Elevating the Edge to be a Peer of the Cloud
Abstract: The surge of cyber-physical systems around us has led to the emergence of novel use-cases like smart surveillance and smart cars. These use-cases either involve high amounts of machine-to-machine communication or are highly interactive, making low-latency response to events critically important. Traditional cloud computing paradigm is unsuitable for such applications due to high network latency to datacenters, leading to the emergence of the edge computing paradigm. Edge computing allows application logic to be hosted near the edge of the network, allowing low-latency responses.
In an edge-computing ecosystem, application components work together (both within a single application and across different applications sharing the edge infrastructure), sharing information with each other through a data management platform.
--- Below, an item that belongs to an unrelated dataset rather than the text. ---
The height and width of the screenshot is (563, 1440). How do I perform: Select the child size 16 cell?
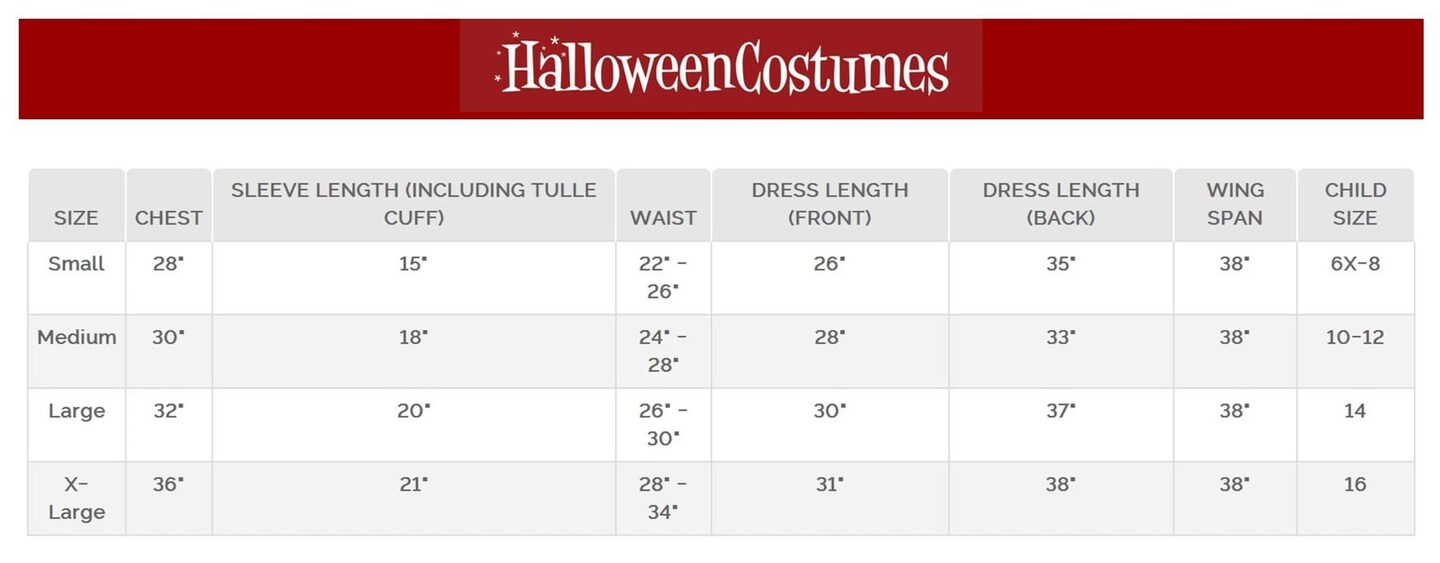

Contemporary edge computing solutions like Azure IoT Edge are heavily dependent on cloud-based backends for data management. This design of a cloud-dependent edge does not work well for geo-distributed applications. We intend to make edge computing a peer of cloud computing, such that it offers similar properties like self-manageability, fault-tolerance and the illusion of infinite resources. This would make the task of edge-based application development easy as is the case with cloud applications. The objective is to build a data management platform that is based on the edge-cloud infrastructure continuum.
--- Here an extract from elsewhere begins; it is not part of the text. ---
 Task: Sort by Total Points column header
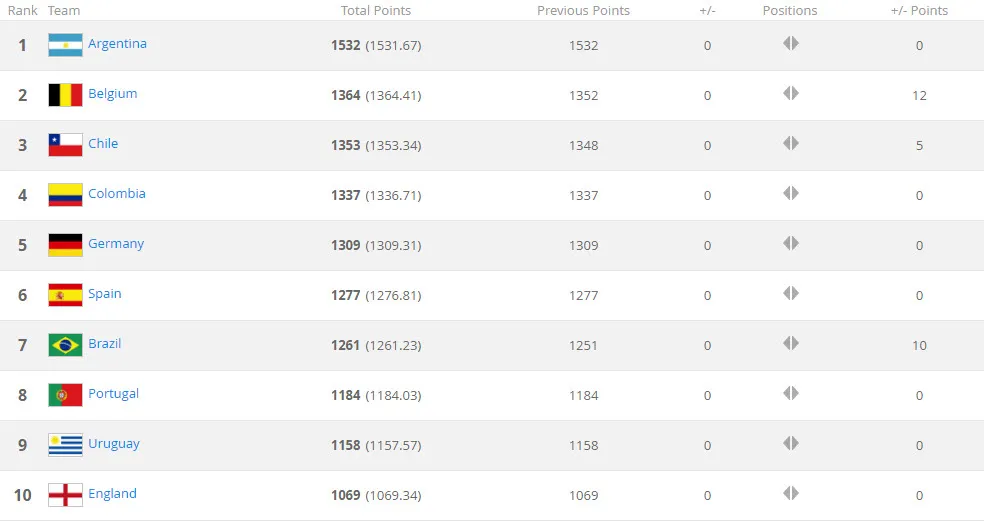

Such an edge-based solution to data management has many research challenges. Firstly, data placement policies of off-the-shelf platforms like Cassandra or Kafka don't take into account the geographical heterogeneity in edge infrastructure. Edge infrastructure is more vulnerable to geographically correlated failures, necessitating wide-area data replication. Replication comes at the cost of high-overhead consistent reads/writes which is detrimental to application performance. Furthermore, skews in data workloads lead to hotspots on edge resources, which are already scarce. The poster presents these challenges and our ideas on solving them.
Explanation of Demonstration: This demo intends to showcase a smart camera surveillance with its vehicle tracking application. With smart cameras' capability of computing and network communication, we are able to bring down the majority of processing at the edge of the network. Relative research has been published at STTR: a system for tracking all vehicles all the time at the edge of the network.